* Challenge:
Write out all of the material below word for word, keeping every line unchanged.

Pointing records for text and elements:
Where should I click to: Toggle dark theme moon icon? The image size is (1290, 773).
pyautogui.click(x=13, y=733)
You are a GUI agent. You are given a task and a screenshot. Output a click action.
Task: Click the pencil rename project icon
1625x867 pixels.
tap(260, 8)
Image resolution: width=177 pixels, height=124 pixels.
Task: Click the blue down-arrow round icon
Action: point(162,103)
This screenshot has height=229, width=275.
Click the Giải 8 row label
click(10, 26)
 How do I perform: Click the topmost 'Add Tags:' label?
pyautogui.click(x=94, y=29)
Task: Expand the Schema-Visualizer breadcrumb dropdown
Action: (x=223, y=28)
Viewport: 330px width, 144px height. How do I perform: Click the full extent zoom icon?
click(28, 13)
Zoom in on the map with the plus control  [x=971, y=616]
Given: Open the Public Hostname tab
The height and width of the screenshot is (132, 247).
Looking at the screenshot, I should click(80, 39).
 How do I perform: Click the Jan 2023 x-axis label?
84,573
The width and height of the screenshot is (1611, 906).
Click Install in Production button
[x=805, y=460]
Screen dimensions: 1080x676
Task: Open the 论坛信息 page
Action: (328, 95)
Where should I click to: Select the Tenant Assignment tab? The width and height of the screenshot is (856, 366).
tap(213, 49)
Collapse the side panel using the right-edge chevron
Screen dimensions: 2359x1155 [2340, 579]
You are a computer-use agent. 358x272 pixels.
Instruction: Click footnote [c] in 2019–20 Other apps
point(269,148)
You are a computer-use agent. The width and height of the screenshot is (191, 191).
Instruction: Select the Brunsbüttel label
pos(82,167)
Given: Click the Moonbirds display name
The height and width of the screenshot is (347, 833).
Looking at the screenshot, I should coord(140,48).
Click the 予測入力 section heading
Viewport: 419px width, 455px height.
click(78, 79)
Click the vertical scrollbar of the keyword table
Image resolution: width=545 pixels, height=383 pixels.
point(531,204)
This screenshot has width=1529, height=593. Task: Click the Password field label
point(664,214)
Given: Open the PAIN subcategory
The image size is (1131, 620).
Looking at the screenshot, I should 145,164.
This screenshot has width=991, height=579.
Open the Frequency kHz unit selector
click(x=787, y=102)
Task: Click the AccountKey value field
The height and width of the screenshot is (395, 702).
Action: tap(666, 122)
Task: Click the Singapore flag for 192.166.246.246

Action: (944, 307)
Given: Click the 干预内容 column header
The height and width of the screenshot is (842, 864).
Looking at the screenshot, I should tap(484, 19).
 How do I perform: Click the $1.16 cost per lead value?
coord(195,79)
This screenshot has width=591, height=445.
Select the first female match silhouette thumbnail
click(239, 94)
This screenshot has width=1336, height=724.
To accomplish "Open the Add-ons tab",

* Output of the exercise:
Where should I click to: Toggle dark theme moon icon? The image size is (1290, 773).
pyautogui.click(x=13, y=733)
You are a GUI agent. You are given a task and a screenshot. Output a click action.
Task: Click the pencil rename project icon
1625x867 pixels.
tap(260, 8)
Image resolution: width=177 pixels, height=124 pixels.
Task: Click the blue down-arrow round icon
Action: point(162,103)
This screenshot has height=229, width=275.
Click the Giải 8 row label
click(10, 26)
 How do I perform: Click the topmost 'Add Tags:' label?
pyautogui.click(x=94, y=29)
Task: Expand the Schema-Visualizer breadcrumb dropdown
Action: (x=223, y=28)
Viewport: 330px width, 144px height. How do I perform: Click the full extent zoom icon?
click(28, 13)
Zoom in on the map with the plus control  [x=971, y=616]
Given: Open the Public Hostname tab
The height and width of the screenshot is (132, 247).
Looking at the screenshot, I should click(80, 39).
 How do I perform: Click the Jan 2023 x-axis label?
84,573
The width and height of the screenshot is (1611, 906).
Click Install in Production button
[x=805, y=460]
Screen dimensions: 1080x676
Task: Open the 论坛信息 page
Action: (328, 95)
Where should I click to: Select the Tenant Assignment tab? The width and height of the screenshot is (856, 366).
tap(213, 49)
Collapse the side panel using the right-edge chevron
Screen dimensions: 2359x1155 [2340, 579]
You are a computer-use agent. 358x272 pixels.
Instruction: Click footnote [c] in 2019–20 Other apps
point(269,148)
You are a computer-use agent. The width and height of the screenshot is (191, 191).
Instruction: Select the Brunsbüttel label
pos(82,167)
Given: Click the Moonbirds display name
The height and width of the screenshot is (347, 833).
Looking at the screenshot, I should coord(140,48).
Click the 予測入力 section heading
Viewport: 419px width, 455px height.
click(78, 79)
Click the vertical scrollbar of the keyword table
Image resolution: width=545 pixels, height=383 pixels.
point(531,204)
This screenshot has width=1529, height=593. Task: Click the Password field label
point(664,214)
Given: Open the PAIN subcategory
The image size is (1131, 620).
Looking at the screenshot, I should 145,164.
This screenshot has width=991, height=579.
Open the Frequency kHz unit selector
click(x=787, y=102)
Task: Click the AccountKey value field
The height and width of the screenshot is (395, 702).
Action: tap(666, 122)
Task: Click the Singapore flag for 192.166.246.246

Action: (944, 307)
Given: Click the 干预内容 column header
The height and width of the screenshot is (842, 864).
Looking at the screenshot, I should tap(484, 19).
 How do I perform: Click the $1.16 cost per lead value?
coord(195,79)
This screenshot has width=591, height=445.
Select the first female match silhouette thumbnail
click(239, 94)
This screenshot has width=1336, height=724.
To accomplish "Open the Add-ons tab",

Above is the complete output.